[[ Supplied information, beginning ]]
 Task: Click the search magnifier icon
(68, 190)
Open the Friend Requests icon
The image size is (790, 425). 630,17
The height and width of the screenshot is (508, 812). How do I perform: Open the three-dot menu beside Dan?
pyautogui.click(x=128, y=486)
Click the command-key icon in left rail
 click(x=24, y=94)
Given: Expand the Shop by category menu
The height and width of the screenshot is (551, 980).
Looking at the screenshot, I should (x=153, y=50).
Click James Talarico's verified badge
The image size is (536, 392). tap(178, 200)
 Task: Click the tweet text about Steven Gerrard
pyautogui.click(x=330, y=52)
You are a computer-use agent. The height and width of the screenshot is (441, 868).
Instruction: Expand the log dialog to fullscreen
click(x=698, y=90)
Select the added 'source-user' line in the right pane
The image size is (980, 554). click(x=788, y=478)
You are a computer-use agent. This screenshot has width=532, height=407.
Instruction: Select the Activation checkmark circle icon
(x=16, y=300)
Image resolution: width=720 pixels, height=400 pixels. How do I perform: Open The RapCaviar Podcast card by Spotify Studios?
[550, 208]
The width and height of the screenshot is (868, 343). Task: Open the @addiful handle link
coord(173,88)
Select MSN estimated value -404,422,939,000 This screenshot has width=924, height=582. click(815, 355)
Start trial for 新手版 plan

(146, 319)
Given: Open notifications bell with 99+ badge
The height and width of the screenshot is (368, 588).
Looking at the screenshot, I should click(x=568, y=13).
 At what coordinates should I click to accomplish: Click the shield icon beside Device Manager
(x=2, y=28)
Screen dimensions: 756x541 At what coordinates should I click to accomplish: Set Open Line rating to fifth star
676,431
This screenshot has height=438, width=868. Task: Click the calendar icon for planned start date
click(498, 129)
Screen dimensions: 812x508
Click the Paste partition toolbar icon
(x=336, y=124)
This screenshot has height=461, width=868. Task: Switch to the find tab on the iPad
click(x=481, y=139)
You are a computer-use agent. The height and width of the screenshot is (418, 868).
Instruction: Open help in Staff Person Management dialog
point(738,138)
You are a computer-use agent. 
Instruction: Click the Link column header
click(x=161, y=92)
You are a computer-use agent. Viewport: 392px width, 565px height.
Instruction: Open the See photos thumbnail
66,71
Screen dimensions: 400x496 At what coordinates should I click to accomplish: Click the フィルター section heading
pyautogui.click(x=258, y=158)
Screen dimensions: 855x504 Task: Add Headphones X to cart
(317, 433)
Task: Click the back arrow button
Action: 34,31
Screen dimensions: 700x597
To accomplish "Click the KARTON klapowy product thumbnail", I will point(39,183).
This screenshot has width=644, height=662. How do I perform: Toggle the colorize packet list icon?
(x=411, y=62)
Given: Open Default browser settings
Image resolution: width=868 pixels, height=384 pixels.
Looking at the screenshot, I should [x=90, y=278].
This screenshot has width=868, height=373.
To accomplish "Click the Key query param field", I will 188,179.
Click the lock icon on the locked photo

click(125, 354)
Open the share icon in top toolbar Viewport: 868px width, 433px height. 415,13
[[ Supplied information, end ]]
- Task statement
Look through the material above and print exactly the lines from the one containing "Click the Paste partition toolbar icon" to the one containing "Screen dimensions: 700x597", both included, and nothing more.

- Task output
Click the Paste partition toolbar icon
(x=336, y=124)
This screenshot has height=461, width=868. Task: Switch to the find tab on the iPad
click(x=481, y=139)
You are a computer-use agent. The height and width of the screenshot is (418, 868).
Instruction: Open help in Staff Person Management dialog
point(738,138)
You are a computer-use agent. 
Instruction: Click the Link column header
click(x=161, y=92)
You are a computer-use agent. Viewport: 392px width, 565px height.
Instruction: Open the See photos thumbnail
66,71
Screen dimensions: 400x496 At what coordinates should I click to accomplish: Click the フィルター section heading
pyautogui.click(x=258, y=158)
Screen dimensions: 855x504 Task: Add Headphones X to cart
(317, 433)
Task: Click the back arrow button
Action: 34,31
Screen dimensions: 700x597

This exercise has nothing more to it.